(Stored data)
☆ ☆ ☆ ☆ ☆
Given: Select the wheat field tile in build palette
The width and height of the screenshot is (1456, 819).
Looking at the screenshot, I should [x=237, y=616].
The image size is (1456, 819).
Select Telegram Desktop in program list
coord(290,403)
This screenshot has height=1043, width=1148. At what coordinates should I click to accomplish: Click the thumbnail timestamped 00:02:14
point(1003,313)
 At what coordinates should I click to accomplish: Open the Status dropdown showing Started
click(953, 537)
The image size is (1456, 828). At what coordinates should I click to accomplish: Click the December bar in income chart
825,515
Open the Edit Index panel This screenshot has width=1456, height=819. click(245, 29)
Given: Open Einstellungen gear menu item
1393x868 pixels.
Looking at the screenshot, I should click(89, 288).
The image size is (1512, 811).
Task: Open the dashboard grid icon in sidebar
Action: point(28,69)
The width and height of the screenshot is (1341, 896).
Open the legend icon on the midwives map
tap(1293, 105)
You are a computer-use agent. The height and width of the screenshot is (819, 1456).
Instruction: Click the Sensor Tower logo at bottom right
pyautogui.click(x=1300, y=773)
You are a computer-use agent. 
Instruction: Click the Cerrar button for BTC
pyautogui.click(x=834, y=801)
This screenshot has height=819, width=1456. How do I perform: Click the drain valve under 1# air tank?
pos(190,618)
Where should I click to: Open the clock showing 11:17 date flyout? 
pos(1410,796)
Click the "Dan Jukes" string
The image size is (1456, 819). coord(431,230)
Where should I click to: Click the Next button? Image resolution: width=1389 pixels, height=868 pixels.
☆ ☆ ☆ ☆ ☆
> _EXERCISE OBJECTIVE_
Please determine how many lines of the records above contain "Given", and state that number only.

> _WRITTEN RESPONSE_
2